__Exercise brief__
The expected output is every line below, reproduced exactly.

--- Material provided Enclosed Below ---

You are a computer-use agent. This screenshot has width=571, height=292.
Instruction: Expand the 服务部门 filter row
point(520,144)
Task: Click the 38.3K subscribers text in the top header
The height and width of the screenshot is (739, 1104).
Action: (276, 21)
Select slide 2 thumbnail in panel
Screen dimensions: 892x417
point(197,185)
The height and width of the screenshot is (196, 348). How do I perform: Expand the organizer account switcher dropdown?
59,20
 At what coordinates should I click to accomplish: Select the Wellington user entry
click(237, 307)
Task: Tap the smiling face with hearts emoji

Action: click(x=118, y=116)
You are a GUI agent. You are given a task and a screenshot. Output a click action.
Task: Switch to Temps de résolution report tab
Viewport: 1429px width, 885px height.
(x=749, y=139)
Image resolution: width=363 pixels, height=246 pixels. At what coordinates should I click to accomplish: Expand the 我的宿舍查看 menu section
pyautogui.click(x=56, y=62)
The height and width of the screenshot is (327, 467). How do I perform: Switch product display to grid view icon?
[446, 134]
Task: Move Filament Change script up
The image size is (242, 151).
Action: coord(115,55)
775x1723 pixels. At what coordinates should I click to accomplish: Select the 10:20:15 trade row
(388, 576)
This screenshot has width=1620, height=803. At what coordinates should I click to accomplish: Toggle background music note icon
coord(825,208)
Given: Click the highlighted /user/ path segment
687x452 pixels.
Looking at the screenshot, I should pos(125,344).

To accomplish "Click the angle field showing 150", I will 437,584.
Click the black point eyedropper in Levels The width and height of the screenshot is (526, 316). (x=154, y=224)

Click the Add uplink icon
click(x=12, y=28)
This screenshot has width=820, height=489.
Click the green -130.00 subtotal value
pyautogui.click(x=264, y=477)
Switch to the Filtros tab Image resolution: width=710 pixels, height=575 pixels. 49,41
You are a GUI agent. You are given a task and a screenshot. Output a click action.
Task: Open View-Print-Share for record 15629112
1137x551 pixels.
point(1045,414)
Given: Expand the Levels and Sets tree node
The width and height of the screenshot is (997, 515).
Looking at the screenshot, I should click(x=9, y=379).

--- End of Enclosed Material provided ---

__Exercise output__
You are a computer-use agent. This screenshot has width=571, height=292.
Instruction: Expand the 服务部门 filter row
point(520,144)
Task: Click the 38.3K subscribers text in the top header
The height and width of the screenshot is (739, 1104).
Action: (276, 21)
Select slide 2 thumbnail in panel
Screen dimensions: 892x417
point(197,185)
The height and width of the screenshot is (196, 348). How do I perform: Expand the organizer account switcher dropdown?
59,20
 At what coordinates should I click to accomplish: Select the Wellington user entry
click(237, 307)
Task: Tap the smiling face with hearts emoji

Action: click(x=118, y=116)
You are a GUI agent. You are given a task and a screenshot. Output a click action.
Task: Switch to Temps de résolution report tab
Viewport: 1429px width, 885px height.
(x=749, y=139)
Image resolution: width=363 pixels, height=246 pixels. At what coordinates should I click to accomplish: Expand the 我的宿舍查看 menu section
pyautogui.click(x=56, y=62)
The height and width of the screenshot is (327, 467). How do I perform: Switch product display to grid view icon?
[446, 134]
Task: Move Filament Change script up
The image size is (242, 151).
Action: coord(115,55)
775x1723 pixels. At what coordinates should I click to accomplish: Select the 10:20:15 trade row
(388, 576)
This screenshot has width=1620, height=803. At what coordinates should I click to accomplish: Toggle background music note icon
coord(825,208)
Given: Click the highlighted /user/ path segment
687x452 pixels.
Looking at the screenshot, I should pos(125,344).

To accomplish "Click the angle field showing 150", I will 437,584.
Click the black point eyedropper in Levels The width and height of the screenshot is (526, 316). (x=154, y=224)

Click the Add uplink icon
click(x=12, y=28)
This screenshot has width=820, height=489.
Click the green -130.00 subtotal value
pyautogui.click(x=264, y=477)
Switch to the Filtros tab Image resolution: width=710 pixels, height=575 pixels. 49,41
You are a GUI agent. You are given a task and a screenshot. Output a click action.
Task: Open View-Print-Share for record 15629112
1137x551 pixels.
point(1045,414)
Given: Expand the Levels and Sets tree node
The width and height of the screenshot is (997, 515).
Looking at the screenshot, I should click(x=9, y=379).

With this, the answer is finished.